Poseł potwierdził, że nawet w polityce można się zaprzyjaźnić. - Z wieloma naszymi kolegami od niemalże 30 lat jesteśmy razem, wspieramy się, przyjaźnimy, kolegujemy - mówił. Na pytanie o to, z kim poseł PiS ma tak dobre relacje, wymienił Ryszarda Czarneckiego, Marka Asta i Wojciecha Szaramę.
Suski dodał, że "jest tam takie grono, które się często spotyka, jak jest posiedzenie Sejmu; i jak jest dłuższa przerwa, to rzeczywiście za sobą tęsknimy". - Przyjaciele za sobą tęsknią, jak się długo nie widzą - powiedział polityk.
Więcej informacji z kraju i ze świata znajdziesz na stronie głównej Gazeta.pl.
Prowadzący program dopytywał Marka Suskiego, czy możliwa jest przyjaźń z politykami opozycji, na co poseł PiS stwierdził, że jest to możliwe, jednak "bardzo trudne i niebezpieczne dla obu stron". - Z niektórymi posłami z opozycji mam sympatyczne relacje. Czy to przyjaźń? Może za dużo powiedziane - stwierdził.
Poseł powstrzymał się od podania nazwisk polityków spoza obozu rządzącego, z którymi się koleguje. Stwierdził, że nie może zdradzić, o kogo chodzi, by "nie zrobić im krzywdy". Na tę wypowiedź prowadzący skomentował, że "czasy teraz takie, że jak pan powie, że kogoś lubi, to Tusk go zaraz z partii wyrzuci". - No właśnie, pocałunek śmierci, jak to mówią, lepiej tego nie robić - odpowiedział Suski.
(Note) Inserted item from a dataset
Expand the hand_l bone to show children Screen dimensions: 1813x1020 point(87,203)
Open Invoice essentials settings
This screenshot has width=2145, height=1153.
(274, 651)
Marek Suski w programie Roberta Mazurka podzielił się też historią o tym, jaki prezent zrobił swojej żonie z okazji ich pierwszego święta zakochanych. Jak przekazał, własnoręcznie przygotował wówczas dla niej pierścionek. - Miałem w szkole takiego profesora, który był nauczycielem w szkole złotniczej i nauczył mnie też wykonywania przedmiotów z różnych metali - z miedzi, mosiądzu, srebra, złota - opowiedział.